▶ _Challenge_:
Could you copy out every line of the listing from the line with "Select the green" through the end of the listing, requests included, with each answer coordinate multiplied by 1.75 and rounded to a whole number (halves round up)? Leave the pictures out of your answer.

Text and element pointing records
==*==

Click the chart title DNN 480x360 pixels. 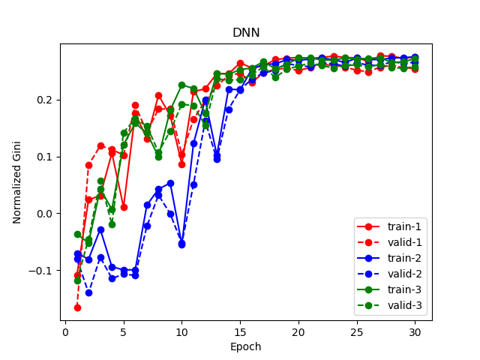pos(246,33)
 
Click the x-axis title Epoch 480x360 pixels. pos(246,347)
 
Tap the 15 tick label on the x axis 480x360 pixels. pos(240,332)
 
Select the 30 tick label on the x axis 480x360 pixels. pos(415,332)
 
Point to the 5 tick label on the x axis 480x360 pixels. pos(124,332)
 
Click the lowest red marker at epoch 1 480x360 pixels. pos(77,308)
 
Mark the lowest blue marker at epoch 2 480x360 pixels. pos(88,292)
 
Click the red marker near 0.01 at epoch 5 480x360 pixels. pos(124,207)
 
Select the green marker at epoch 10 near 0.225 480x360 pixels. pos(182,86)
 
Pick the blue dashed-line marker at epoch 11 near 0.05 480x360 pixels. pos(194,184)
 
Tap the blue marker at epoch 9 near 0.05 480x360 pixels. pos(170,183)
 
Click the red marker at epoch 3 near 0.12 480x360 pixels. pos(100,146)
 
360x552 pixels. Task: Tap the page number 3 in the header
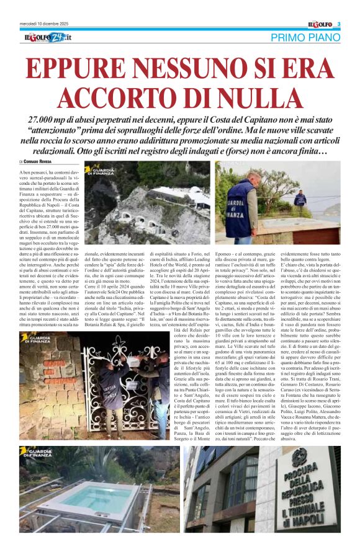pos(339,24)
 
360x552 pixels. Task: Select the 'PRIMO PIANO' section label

==*==

▶ _Answer to the exercise_:
Select the green marker at epoch 10 near 0.225 480x360 pixels. pos(319,151)
 
Pick the blue dashed-line marker at epoch 11 near 0.05 480x360 pixels. pos(340,322)
 
Tap the blue marker at epoch 9 near 0.05 480x360 pixels. pos(298,320)
 
Click the red marker at epoch 3 near 0.12 480x360 pixels. pos(175,256)
 
360x552 pixels. Task: Tap the page number 3 in the header
pos(593,42)
 
360x552 pixels. Task: Select the 'PRIMO PIANO' section label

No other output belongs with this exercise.